Послы
Шрифт:
Эта перемена отмечала для него бег времени или, как ему, не без иронии и сожаления, приятно было думать, скачок в опыте: еще позавчера он сидел у ее ног, держался за ее подол, кормился с ложечки из ее рук. Все дело в изменении пропорций, философствовал он, а пропорции во все времена определяли восприятие, обусловливали мысль. Казалось, словно мисс Гостри со своей живописной квартиркой, своими многочисленными знакомствами, своими многообразными и разнообразными занятиями, обязанностями и привязанностями, которые поглощали девять десятых ее времени и о которых он, после осторожных расспросов, получал лишь толику сведений, — словно она отошла на второй план и согласилась на эту второстепенность с присущим ей совершенным тактом. Совершенство отличало ее во всем; она обладала им от природы и в больших масштабах, чем он поначалу мог оценить; благодаря ее такту он был полностью отрешен, устранен от ее деловых интересов, как она именовала огромный круг своих всякого рода связей; и общение между ним и ею носило дружески-интимный, чисто домашний — в противоположность деловому — характер, как если бы кроме него ее никто не посещал. Вначале, каждый раз, когда он возвращался мыслями к ее квартирке, образ которой на первых порах его парижской жизни почти каждое утро вставал у него перед глазами, мисс Гостри казалась ему необыкновенной; теперь же лишь частью весьма колючего итога — хотя она, разумеется, заняла место среди тех, кому он никогда не перестанет чувствовать себя обязанным. Вряд ли ему суждено пробудить еще в ком-либо столько доброты. Она неоднократно покрывала его перед другими,
Иногда он, по ее выражению, шел ей навстречу — штрих, который ему нравился, — и каждый раз начинал с тех же слов:
— Что, плохо кончу?
— Плохо… Ну ничего, я вас подлатаю.
— Ох, если уж по мне ударят, то сокрушительно — латать будет нечего.
— Вы всерьез считаете, что это вас убьет?
— Хуже.
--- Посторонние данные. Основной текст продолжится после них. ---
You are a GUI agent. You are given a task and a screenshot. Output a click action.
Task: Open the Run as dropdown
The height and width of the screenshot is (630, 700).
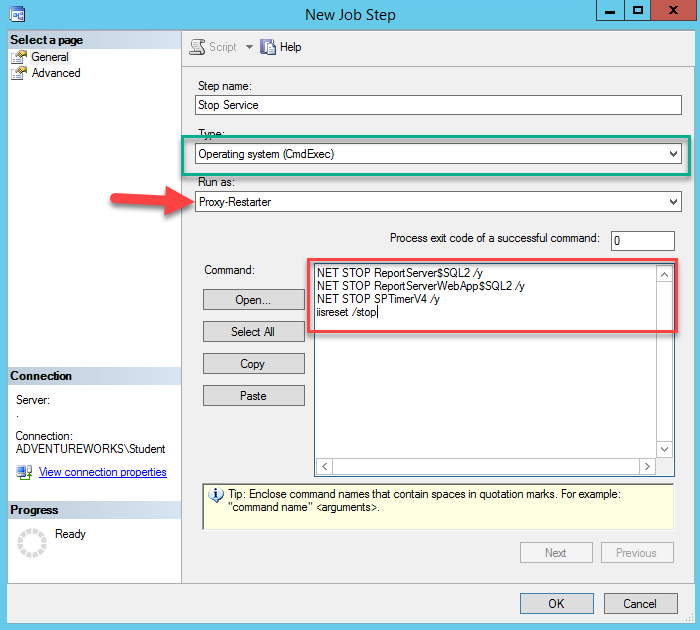pos(673,202)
Сделает стариком.
— Ну уж нет — вот чего не может быть. Самое удивительное и необыкновенное в вас именно то, что вы сейчас молоды. — И далее добавляла какое-нибудь замечание из того же ряда, которые уже окончательно перестала украшать сомнениями или извинениями и которые, более того, несмотря на их чрезмерную прямоту, уже не вызывали в нем ни малейшего смущения. В ее исполнении они звучали для него так убедительно, что казались беспристрастными, как сама истина. — В этом ваше особое обаяние.
Его ответы также не отличались разнообразием.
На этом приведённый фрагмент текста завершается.